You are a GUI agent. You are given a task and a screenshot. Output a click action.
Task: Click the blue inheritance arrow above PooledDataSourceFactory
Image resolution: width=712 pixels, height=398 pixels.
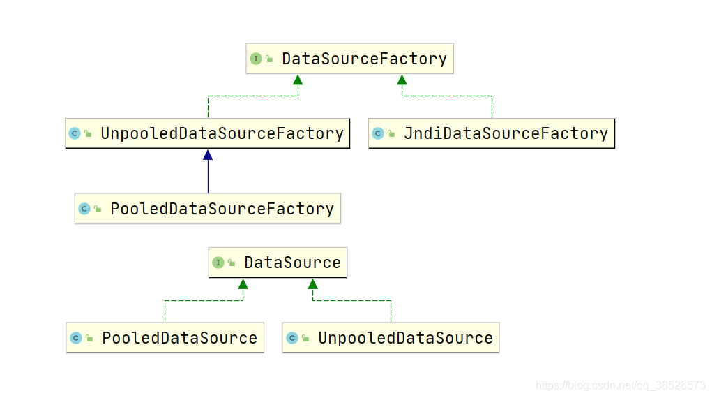coord(208,156)
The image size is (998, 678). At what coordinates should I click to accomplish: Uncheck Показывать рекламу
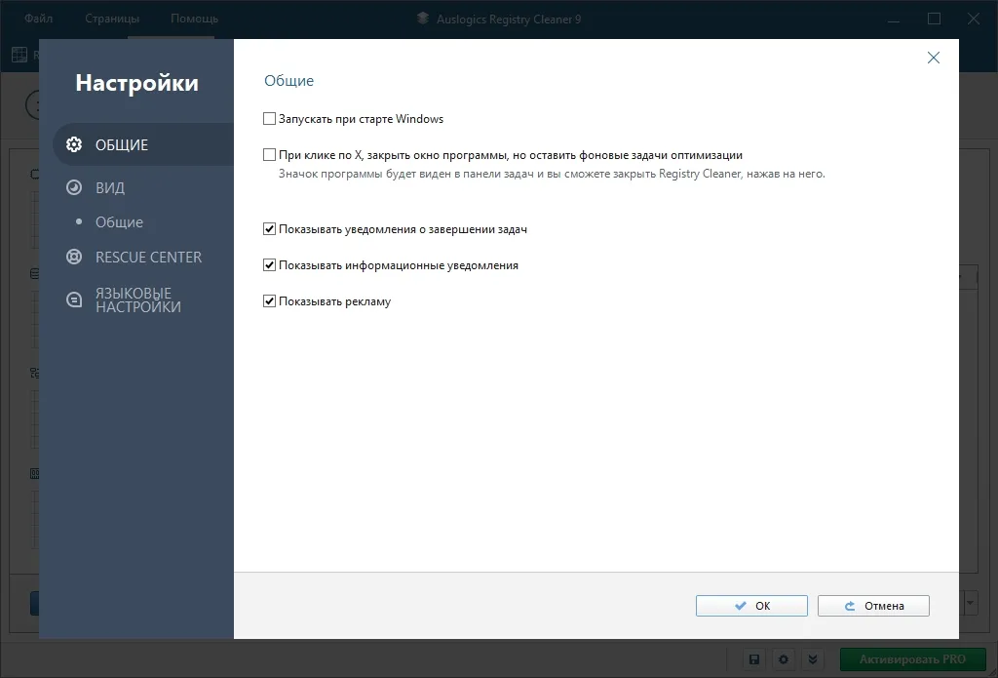pos(269,301)
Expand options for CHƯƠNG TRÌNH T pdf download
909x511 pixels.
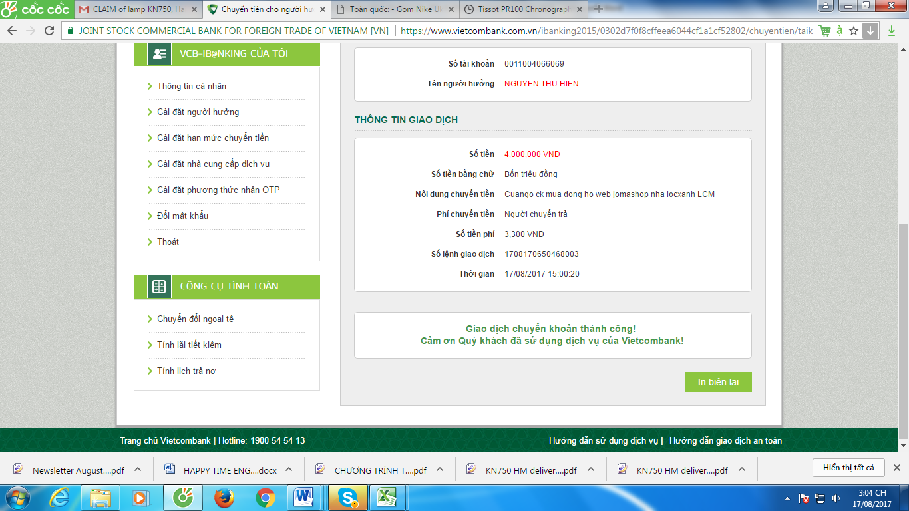click(440, 470)
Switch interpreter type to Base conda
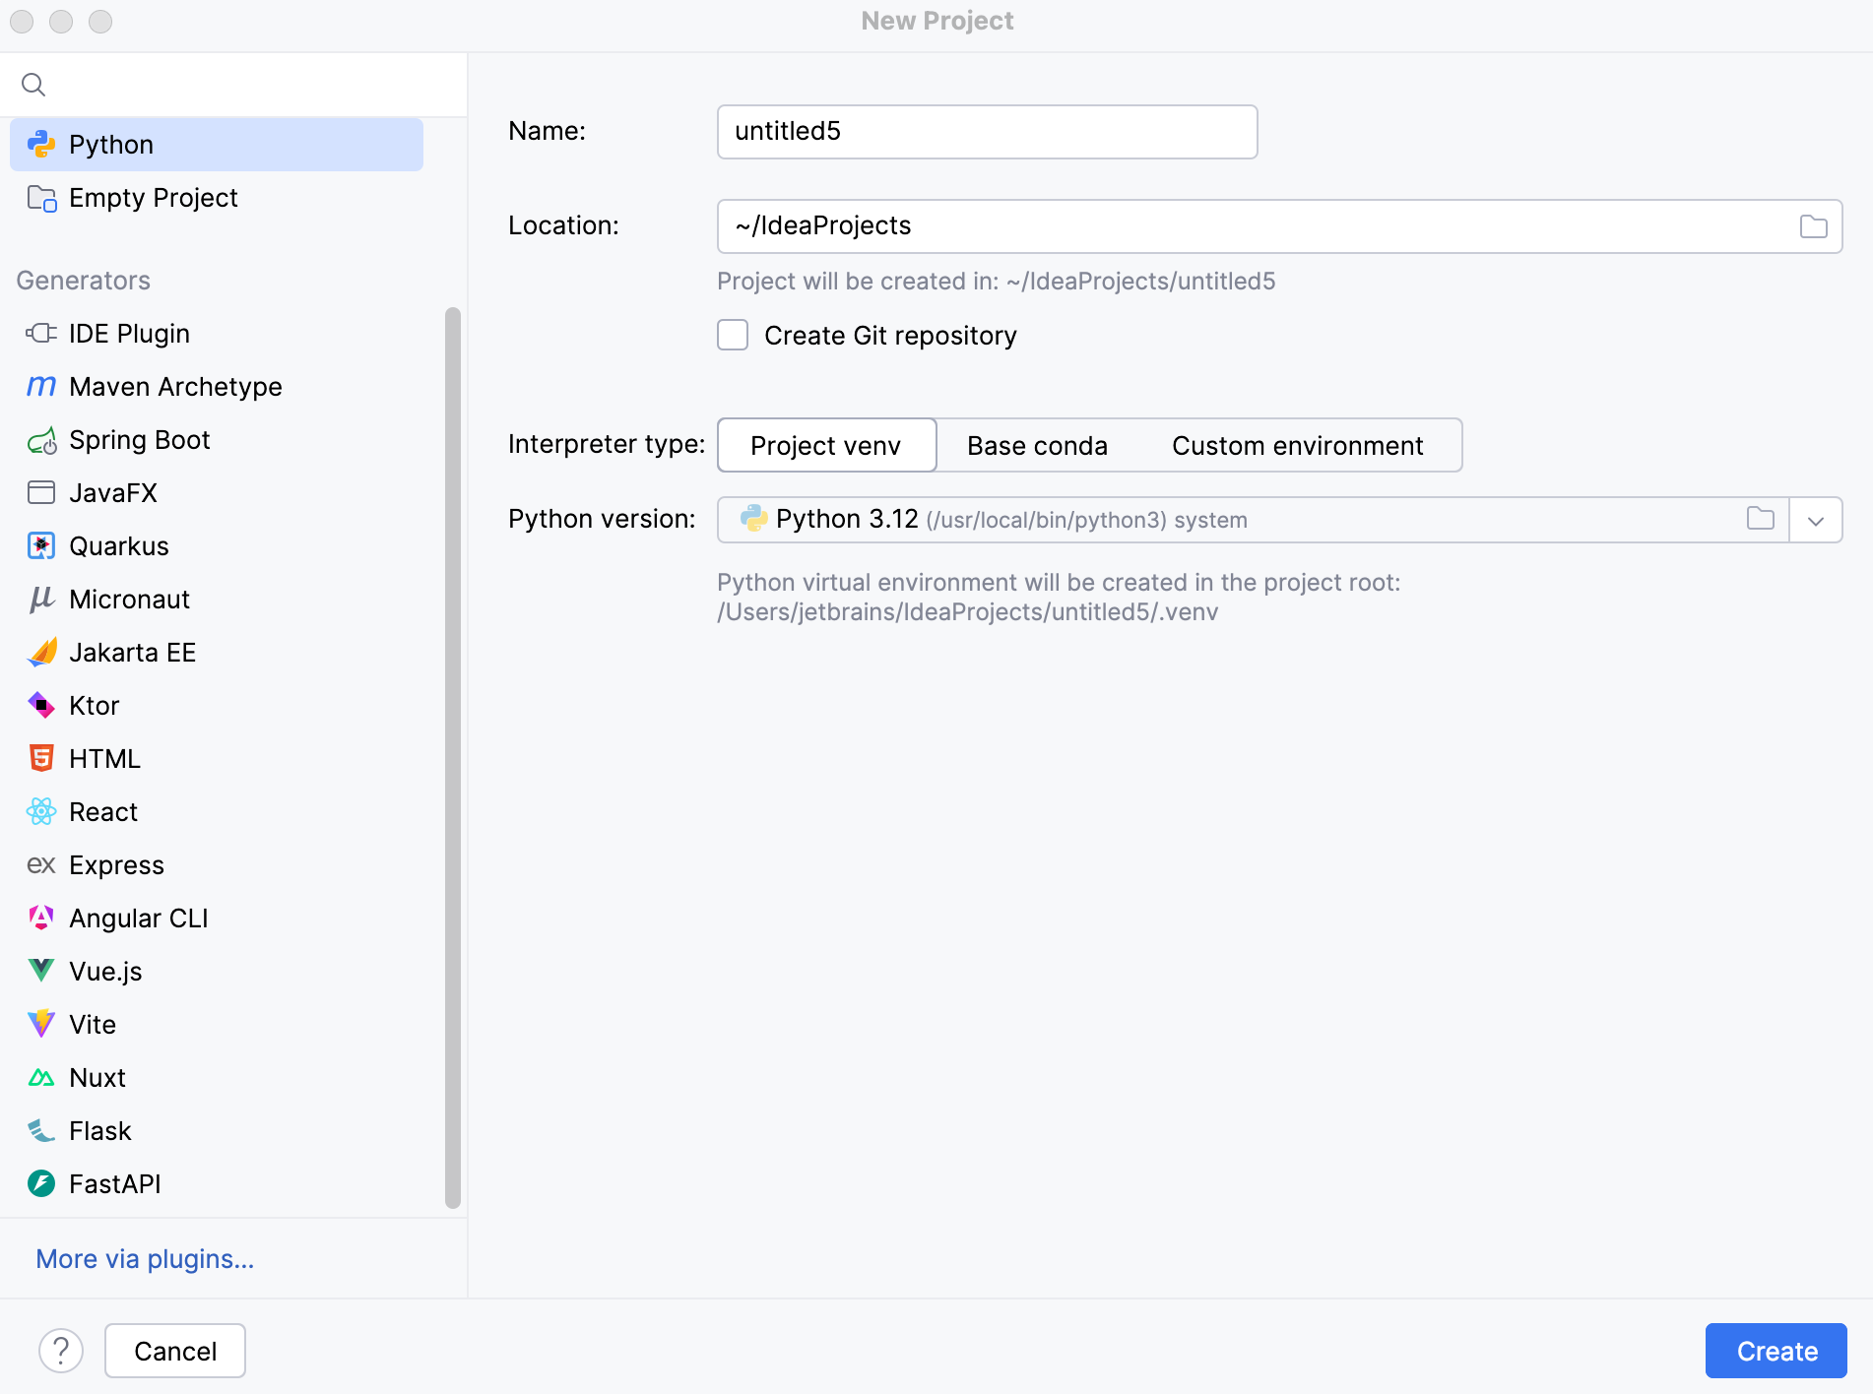Screen dimensions: 1873x1394 pos(1036,445)
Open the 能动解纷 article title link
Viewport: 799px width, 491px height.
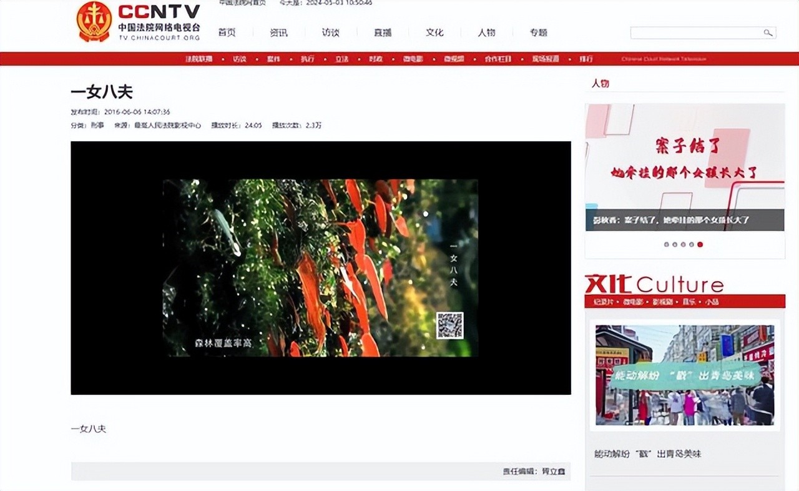click(x=647, y=454)
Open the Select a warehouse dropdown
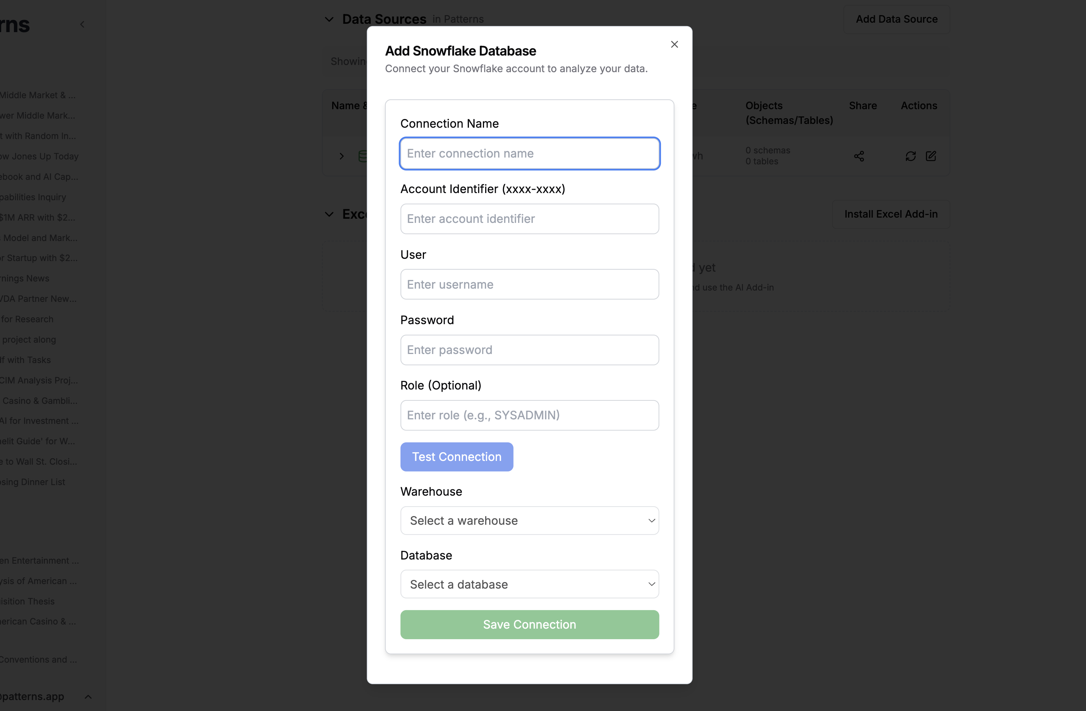Screen dimensions: 1086x711 (529, 520)
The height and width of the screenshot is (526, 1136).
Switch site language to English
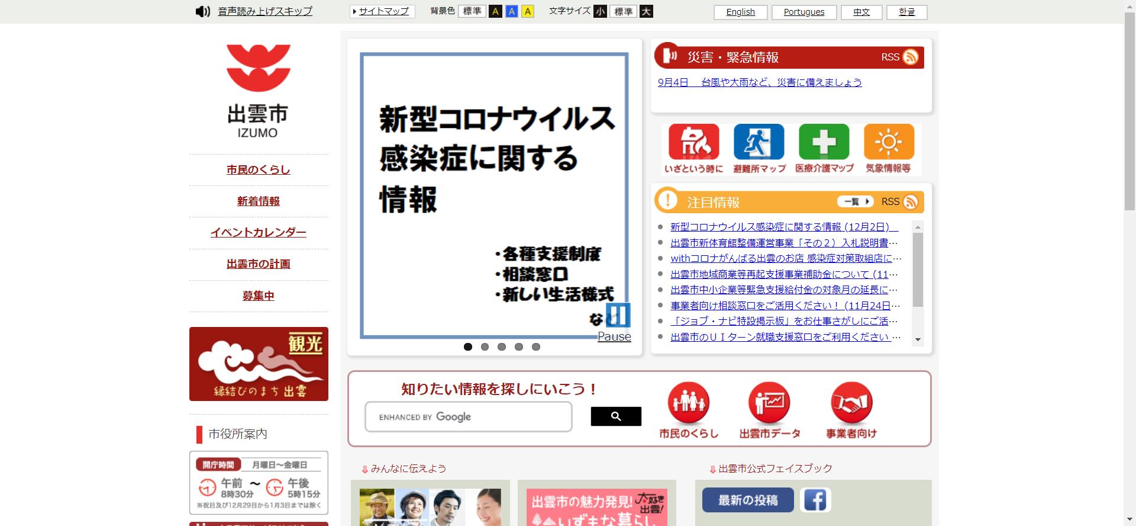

┄┄┄┄┄┄┄┄┄┄

● **What the task asks**: Copy out the lines above word for word, leaving out the pictures.

● **Final result**:
You are a GUI agent. You are given a task and a screenshot. Output a click action.
Task: Click the blue inheritance arrow above PooledDataSourceFactory
Image resolution: width=712 pixels, height=398 pixels.
coord(208,156)
The image size is (998, 678). At what coordinates should I click to accomplish: Uncheck Показывать рекламу
pos(269,301)
Expand options for CHƯƠNG TRÌNH T pdf download
909x511 pixels.
click(440, 470)
Switch interpreter type to Base conda
Screen dimensions: 1873x1394 pos(1036,445)
Open the 能动解纷 article title link
Viewport: 799px width, 491px height.
click(x=647, y=454)
Open the Select a warehouse dropdown
Screen dimensions: 1086x711 (529, 520)
The height and width of the screenshot is (526, 1136).
Switch site language to English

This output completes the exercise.